Students took action

During the 1990-1991 school year, the campus group Homelessness Initiative, "started a campaign on campus to gain awareness about the shelter," according to Stipp. Members circulated a petition asking MIT to offer CASPAR a lease and to build a permanent building." This petition was presented to Vest, and later there was a letter-writing campaign, Stipp added.

Then MIT and the city began negotiations.

Stipp said he is uncertain to what extent Homelessness Initiative's efforts helped start these negotiations. He thinks "it helped because it made the MIT administration more aware that people on campus cared and wanted to see MIT be a good neighbor."

"I like to think maybe we helped speed things up a little bit," he added.

"According to CASPAR, it was our pressure on MIT that brought MIT to the negotiating table," Lathan said. From 1987 to 1990, Massachusetts offered CASPAR a $2.5 million grant to build a shelter if they could find a site. Unfortunately, CASPAR could not find a site during this time period, MIT took no action, and the state retracted its offer, she said.
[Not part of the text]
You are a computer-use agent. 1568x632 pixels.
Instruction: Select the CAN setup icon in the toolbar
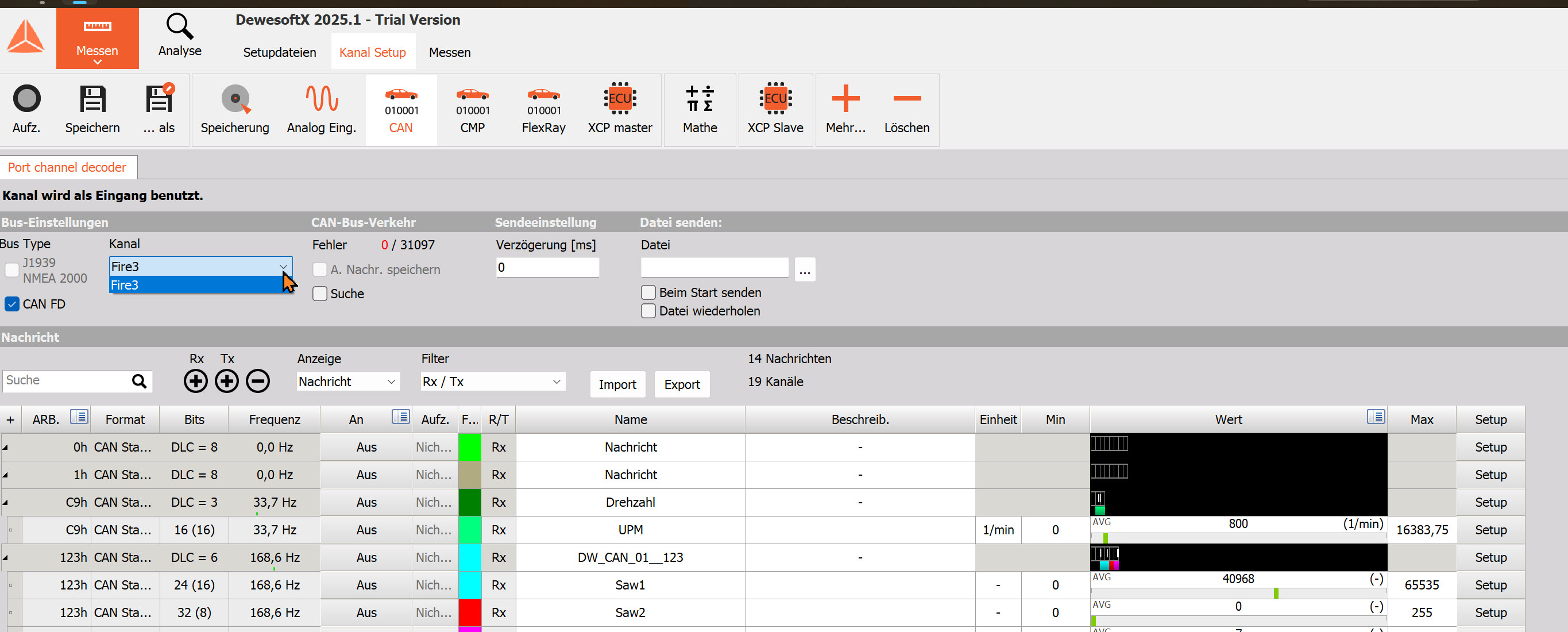click(401, 110)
It was at the end of that time that the Homelessness Initiative put pressure on MIT, Lathan continued. "We were honored at a CASPAR banquet -- we claimed it as a victory," she said.

For the petition, 1500 signatures were gathered, Lathan said. Then, the Homelessness Initiative gave a report to the MIT administration in April 1991. The report pointed out that "the only option that's going to work is giving [CASPAR] the 240 Albany St. location," Lathan said.

"It's ironic because we presented a position paper that said eventually what [MIT] will have to do is let the shelter stay on the site because of the politics of the city," Stipp said.

He added, "It worked out that the offer they made was similar to the one we were suggesting."

Lathan hopes that MIT will make a commitment to the shelter and the problem of homelessness. "I'd like to see a commitment of MIT's resources," she said.

"Our primary concern all along was that the shelter have a permanent place," Stipp said. This would help CASPAR serve their clients better, he added.